═════ AUSGANGSTEXT

Der türkische Präsident Recep Tayyip Erdoğan hat die Europäische Union (EU) im Streit um die Visafreiheit mit drastischen Worten kritisiert. Die EU würde "Terroristen" mit Waffen und Geld ausstatten, sagte Erdoğan bei einer Veranstaltung in Ankara. "Sie sagen: Geht und spaltet die Türkei! Glaubt ihr, wir wissen das nicht?" 

Mit Blick auf die Visafreiheit warf Erdoğan der EU vor, nachträglich Hürden aufgebaut zu haben. Man habe sich ohne weitere Bedingungen geeinigt. "Jetzt kommen sie mit den 72 Kriterien an", sagte Erdoğan.

Die Türkei hat einen großen Teil der Anforderungen erfüllt, weigert sich aber, Änderungen an seinen umstrittenen Antiterrorgesetzen vorzunehmen. "Seit wann lenkt ihr die Türkei? Wer hat euch diese Kompetenz gegeben?", fragte Erdoğan.

Gemeinsam für eine neue Türkei?

Erdoğan bevorzugt nach eigenem Bekunden den Aufbau einer "neuen Türkei" zusammen mit der EU. Er warte jetzt auf eine Zusage zur Visaliberalisierung. Gelinge es nicht, die Beziehungen auf diese Weise zu verbessern, werde die Türkei "ihren eigenen Weg" finden. 

Die Abschaffung der Visumpflicht war als Teil des Flüchtlingspakts zwischen der Türkei und der EU vereinbart worden. Der Pakt sieht unter anderem die Rücknahme von illegal nach Griechenland eingereisten Flüchtlingen vor. Vertreter der türkischen Regierung haben mehrfach gedroht, das Abkommen aufzukündigen, falls die Visaliberalisierung nicht umgesetzt wird.

Die Türkei setzte durch, dass die Visafreiheit bereits Ende Juni dieses Jahres kommen soll, sofern die Türkei die entsprechenden Kriterien erfüllt. Mittlerweile gilt allerdings als ausgemacht, dass dieser Termin nicht eingehalten werden kann. Vor einer Woche empfahl die EU-Kommission die Umsetzung des Plans. Allerdings wies sie gleichzeitig darauf hin, dass die Türkei fünf von 72 Bedingungen noch nicht nachgekommen ist.

══════════

_AUFGABE_.
Schreibe aus dem Artikel über Erdoğans Kritik an der EU die Stelle von „Die Türkei hat“ bis einschließlich „eine neue Türkei?“ wortgetreu ab. Das Material darunter stammt aus einer anderen Quelle als der Artikel.

═════ BEREITGESTELLTES MATERIAL

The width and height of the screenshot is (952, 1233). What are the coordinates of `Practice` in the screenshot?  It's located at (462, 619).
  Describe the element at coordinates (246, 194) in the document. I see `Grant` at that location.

══════════

_ANTWORTFELD_.
Die Türkei hat einen großen Teil der Anforderungen erfüllt, weigert sich aber, Änderungen an seinen umstrittenen Antiterrorgesetzen vorzunehmen. "Seit wann lenkt ihr die Türkei? Wer hat euch diese Kompetenz gegeben?", fragte Erdoğan.

Gemeinsam für eine neue Türkei?